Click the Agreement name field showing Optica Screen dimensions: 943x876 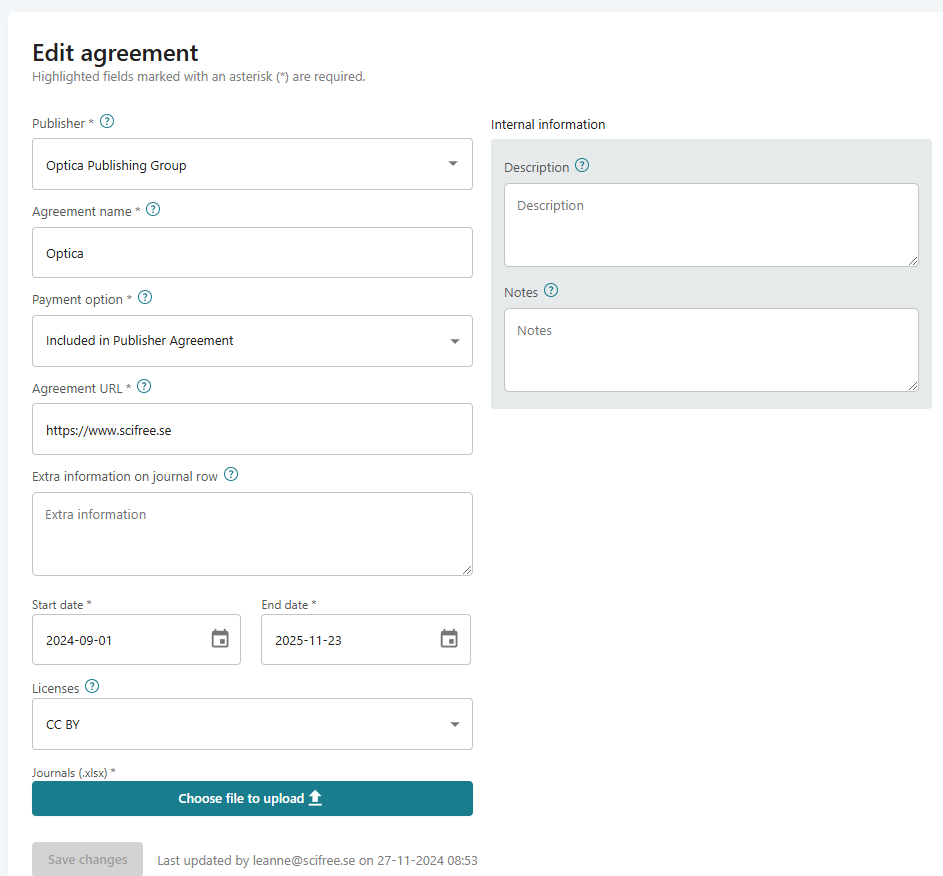click(252, 252)
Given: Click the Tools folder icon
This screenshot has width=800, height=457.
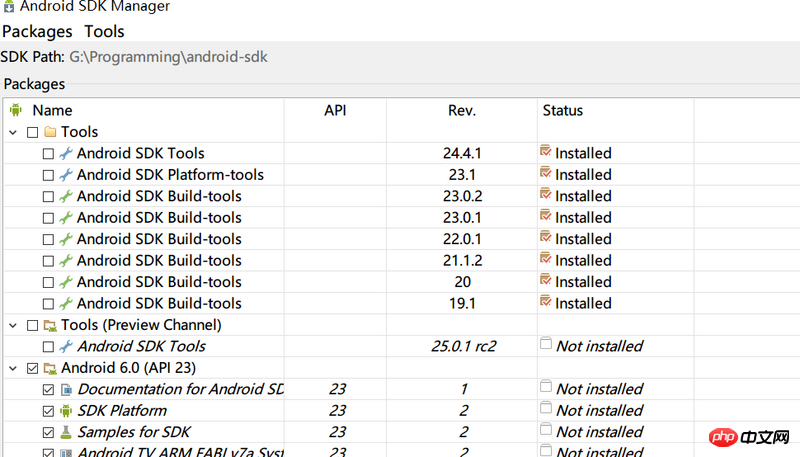Looking at the screenshot, I should [x=50, y=132].
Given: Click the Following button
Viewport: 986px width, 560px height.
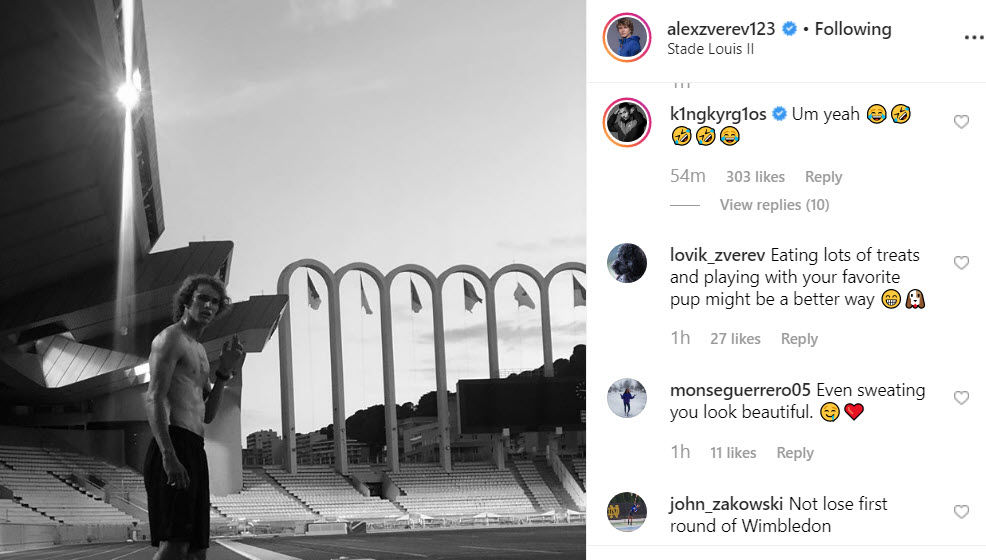Looking at the screenshot, I should coord(853,29).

*Task details:* Where a line contains "Given: Click the Following button", begin there and set down exactly each line through the end of the data above, omitting any pictures.

*Finished exercise:*
Given: Click the Following button
Viewport: 986px width, 560px height.
Looking at the screenshot, I should coord(853,29).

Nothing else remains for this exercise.